BRIEF — Copy the records word for word, starting at the beginning and ending after the line that contains "This screenshot has height=709, width=709. pos(570,437)". Leave the pictures out of your copy.
#### RECORDS TO PROCESS ####
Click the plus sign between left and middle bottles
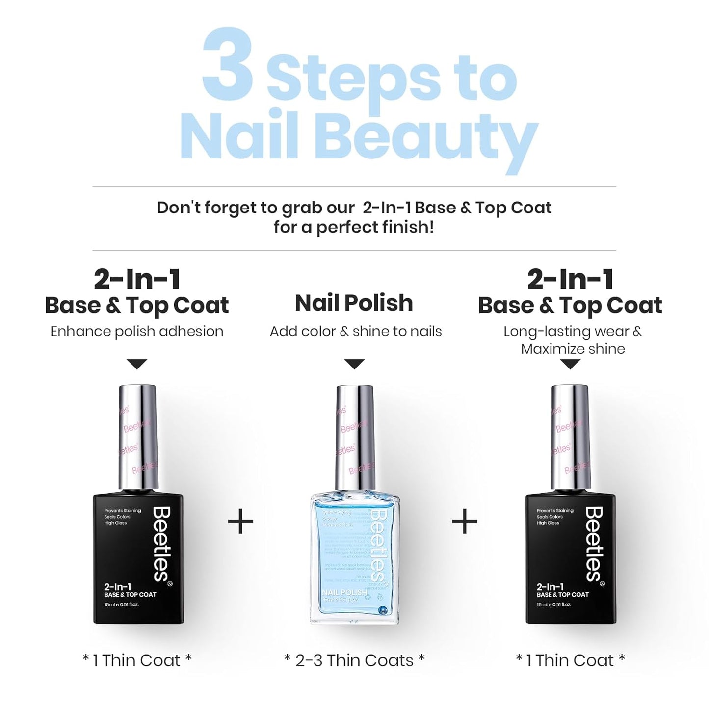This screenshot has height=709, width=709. pos(240,522)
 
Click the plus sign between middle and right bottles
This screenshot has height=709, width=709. pos(464,522)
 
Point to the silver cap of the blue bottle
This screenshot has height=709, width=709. pos(355,437)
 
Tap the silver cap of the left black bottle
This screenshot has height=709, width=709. pos(138,437)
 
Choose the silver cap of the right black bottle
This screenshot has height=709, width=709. pos(570,437)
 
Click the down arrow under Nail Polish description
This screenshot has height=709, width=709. pos(354,364)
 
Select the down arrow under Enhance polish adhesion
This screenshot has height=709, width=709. pos(137,364)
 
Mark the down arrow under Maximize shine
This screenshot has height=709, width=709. pos(570,364)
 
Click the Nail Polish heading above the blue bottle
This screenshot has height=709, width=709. pos(354,303)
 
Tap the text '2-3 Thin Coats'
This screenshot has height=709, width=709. pos(354,660)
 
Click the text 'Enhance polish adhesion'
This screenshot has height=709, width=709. pos(137,332)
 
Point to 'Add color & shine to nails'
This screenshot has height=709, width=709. pos(356,332)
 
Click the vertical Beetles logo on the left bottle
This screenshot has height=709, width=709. pos(161,545)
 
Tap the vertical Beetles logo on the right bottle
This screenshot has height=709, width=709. pos(594,545)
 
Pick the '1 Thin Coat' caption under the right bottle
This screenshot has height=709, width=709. pos(570,660)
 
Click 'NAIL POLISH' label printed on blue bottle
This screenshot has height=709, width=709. pos(344,593)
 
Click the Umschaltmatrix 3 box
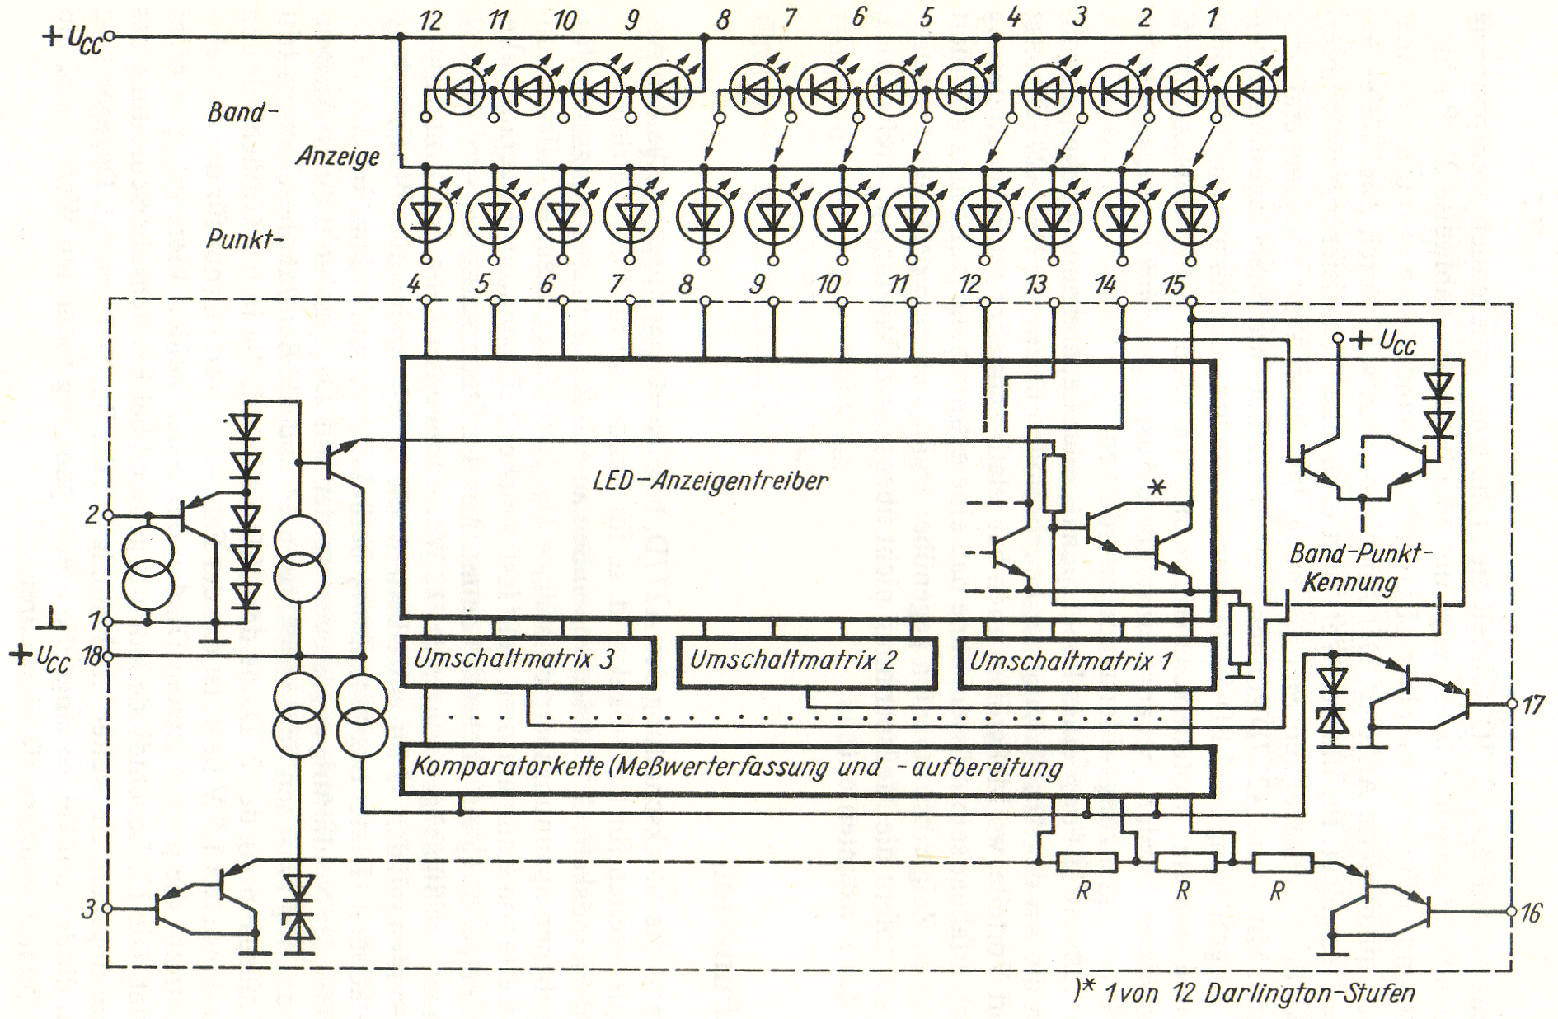click(x=528, y=661)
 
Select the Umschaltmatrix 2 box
click(x=806, y=661)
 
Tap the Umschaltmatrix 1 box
click(x=1086, y=661)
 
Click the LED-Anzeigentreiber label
click(x=711, y=481)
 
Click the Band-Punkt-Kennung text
click(x=1360, y=568)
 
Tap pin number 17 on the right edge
click(x=1532, y=705)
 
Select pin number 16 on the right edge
click(x=1531, y=913)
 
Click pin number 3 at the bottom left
click(x=88, y=909)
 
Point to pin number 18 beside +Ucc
click(x=92, y=657)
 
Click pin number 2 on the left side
click(x=92, y=515)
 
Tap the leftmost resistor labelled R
click(x=1086, y=863)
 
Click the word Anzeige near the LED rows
click(x=338, y=156)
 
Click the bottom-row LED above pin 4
click(x=425, y=216)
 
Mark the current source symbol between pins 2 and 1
click(x=148, y=569)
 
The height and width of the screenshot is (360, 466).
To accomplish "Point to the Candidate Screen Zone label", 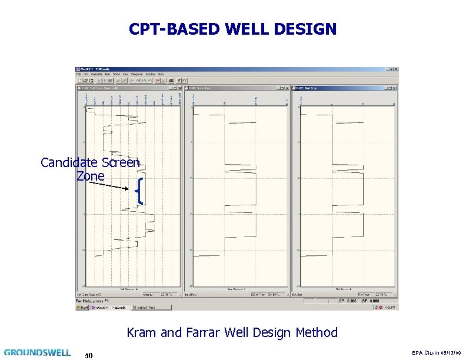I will tap(90, 169).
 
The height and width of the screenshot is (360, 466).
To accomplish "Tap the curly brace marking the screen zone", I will tap(139, 191).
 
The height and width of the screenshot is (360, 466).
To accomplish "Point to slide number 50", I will tap(88, 355).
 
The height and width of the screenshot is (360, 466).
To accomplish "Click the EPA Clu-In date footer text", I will tap(437, 352).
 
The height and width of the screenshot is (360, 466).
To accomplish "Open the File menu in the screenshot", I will tap(78, 74).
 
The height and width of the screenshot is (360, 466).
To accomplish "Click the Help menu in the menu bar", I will tap(161, 74).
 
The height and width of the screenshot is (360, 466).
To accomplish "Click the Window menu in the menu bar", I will tap(151, 74).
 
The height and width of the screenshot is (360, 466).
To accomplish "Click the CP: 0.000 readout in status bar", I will tap(348, 301).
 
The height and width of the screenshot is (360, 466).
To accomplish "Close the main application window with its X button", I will tap(395, 69).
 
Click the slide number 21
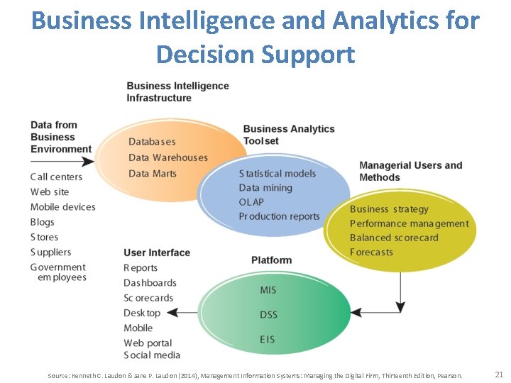pyautogui.click(x=498, y=374)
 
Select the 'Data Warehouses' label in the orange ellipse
####
WRITTEN SOLUTION —
Click the plus sign between left and middle bottles
This screenshot has height=709, width=709. pos(240,522)
 
Click the plus sign between middle and right bottles
This screenshot has height=709, width=709. pos(464,522)
 
Point to the silver cap of the blue bottle
This screenshot has height=709, width=709. pos(355,437)
 
Tap the silver cap of the left black bottle
This screenshot has height=709, width=709. pos(138,437)
 
Choose the silver cap of the right black bottle
This screenshot has height=709, width=709. pos(570,437)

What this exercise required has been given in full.